Probing the Rheological Properties of Liquids Under Conditions of Elastohydrodynamic Lubrication Using Simulations and Machine Learning

JCS Kadupitiya and V Jadhao, TRIBOLOGY LETTERS, 69, 82 (2021).

DOI: 10.1007/s11249-021-01457-3

In elastohydrodynamic lubrication (EHL), the lubricant experiences pressures in excess of 500 MPa and strain rates larger than 105 s(-1). The high pressures lead to a dramatic rise in the Newtonian viscosity and the high rates lead to large shear stresses and pronounced shear thinning. The extraction of accurate rheological properties using non- equilibrium molecular dynamics simulations (NEMD) has played a key role in improving our understanding of lubricant flow in EHL conditions. However, the high dimensionality of the output data generated by NEMD simulations often makes a deeper interrogation of the link between molecular-scale features and rheological properties challenging. In this paper, we explore the use of machine learning to analyze and visualize the high-dimensional output data generated in typical NEMD simulations. We show that dimension reduction of NEMD simulation data describing the shear flow of squalane enables a clear visualization of the transition from Newtonian to non-Newtonian shear thinning with increasing shear rate and provides a reliable assessment of the correlation between shear thinning and the evolution in molecular alignment.

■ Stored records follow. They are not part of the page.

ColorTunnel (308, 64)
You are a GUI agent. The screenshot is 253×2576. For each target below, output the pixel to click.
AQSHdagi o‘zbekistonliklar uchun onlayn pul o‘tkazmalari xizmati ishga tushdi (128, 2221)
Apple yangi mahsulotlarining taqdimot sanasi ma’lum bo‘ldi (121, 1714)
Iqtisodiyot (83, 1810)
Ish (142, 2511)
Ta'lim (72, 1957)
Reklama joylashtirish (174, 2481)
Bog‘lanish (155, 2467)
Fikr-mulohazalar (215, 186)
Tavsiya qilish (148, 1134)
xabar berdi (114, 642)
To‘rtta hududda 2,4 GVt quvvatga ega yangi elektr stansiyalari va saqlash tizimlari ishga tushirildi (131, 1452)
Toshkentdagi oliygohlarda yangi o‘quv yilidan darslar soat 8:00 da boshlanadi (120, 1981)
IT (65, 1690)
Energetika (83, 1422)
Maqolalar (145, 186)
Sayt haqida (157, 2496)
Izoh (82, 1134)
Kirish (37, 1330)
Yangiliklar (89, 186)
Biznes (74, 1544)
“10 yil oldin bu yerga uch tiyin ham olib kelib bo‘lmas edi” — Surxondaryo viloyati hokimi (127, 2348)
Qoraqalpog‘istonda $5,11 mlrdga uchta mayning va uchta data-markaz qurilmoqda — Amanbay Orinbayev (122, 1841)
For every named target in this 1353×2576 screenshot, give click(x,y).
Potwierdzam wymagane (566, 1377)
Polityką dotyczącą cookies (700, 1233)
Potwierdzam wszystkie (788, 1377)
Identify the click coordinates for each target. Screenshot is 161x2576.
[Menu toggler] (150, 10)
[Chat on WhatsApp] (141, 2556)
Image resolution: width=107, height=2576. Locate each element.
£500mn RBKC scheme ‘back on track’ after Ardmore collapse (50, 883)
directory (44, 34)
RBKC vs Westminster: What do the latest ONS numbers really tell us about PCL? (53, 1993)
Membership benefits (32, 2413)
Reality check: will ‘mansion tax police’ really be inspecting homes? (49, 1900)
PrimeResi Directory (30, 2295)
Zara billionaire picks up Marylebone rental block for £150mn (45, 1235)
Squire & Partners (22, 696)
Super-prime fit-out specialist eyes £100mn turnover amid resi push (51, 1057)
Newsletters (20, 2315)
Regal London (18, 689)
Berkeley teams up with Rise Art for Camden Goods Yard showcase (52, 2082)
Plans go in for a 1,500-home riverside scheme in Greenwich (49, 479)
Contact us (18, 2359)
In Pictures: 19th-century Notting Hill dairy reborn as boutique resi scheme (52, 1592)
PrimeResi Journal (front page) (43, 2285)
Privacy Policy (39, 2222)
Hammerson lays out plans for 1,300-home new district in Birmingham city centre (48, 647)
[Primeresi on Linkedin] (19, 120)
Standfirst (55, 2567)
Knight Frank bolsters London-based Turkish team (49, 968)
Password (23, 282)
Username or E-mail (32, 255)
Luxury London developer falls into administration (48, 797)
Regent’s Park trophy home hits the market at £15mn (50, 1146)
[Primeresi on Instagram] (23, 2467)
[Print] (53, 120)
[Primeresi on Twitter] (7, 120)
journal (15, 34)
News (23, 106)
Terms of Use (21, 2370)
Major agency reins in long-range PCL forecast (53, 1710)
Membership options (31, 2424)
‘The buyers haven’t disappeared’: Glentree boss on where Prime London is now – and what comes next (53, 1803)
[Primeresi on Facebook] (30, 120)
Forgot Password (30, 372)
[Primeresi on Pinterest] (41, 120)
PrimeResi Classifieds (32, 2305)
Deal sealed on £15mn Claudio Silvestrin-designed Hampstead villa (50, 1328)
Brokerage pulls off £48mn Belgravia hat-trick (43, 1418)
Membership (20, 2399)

The end-to-end atom pairs dominate the largest variations in pair orientation tensor components for low-pressure systems (0.1, 100 MPa) and provide the clearest separation of the orientation tensors with rate. On the other hand, the side atom pairs dominate the largest variation in the tensor components for the high-pressure systems (P = 400 MPa) which exhibit an overall limited evolution in orientation tensors as a function of rate. Dimension reduction using all the six components of the orientation tensors of all 435 pairs associated with a squalane molecule shows that the decrease in viscosity with rate for low pressures is strongly correlated with changes in molecular alignment. However, for high pressures, shear thinning occurs at saturated orientational order.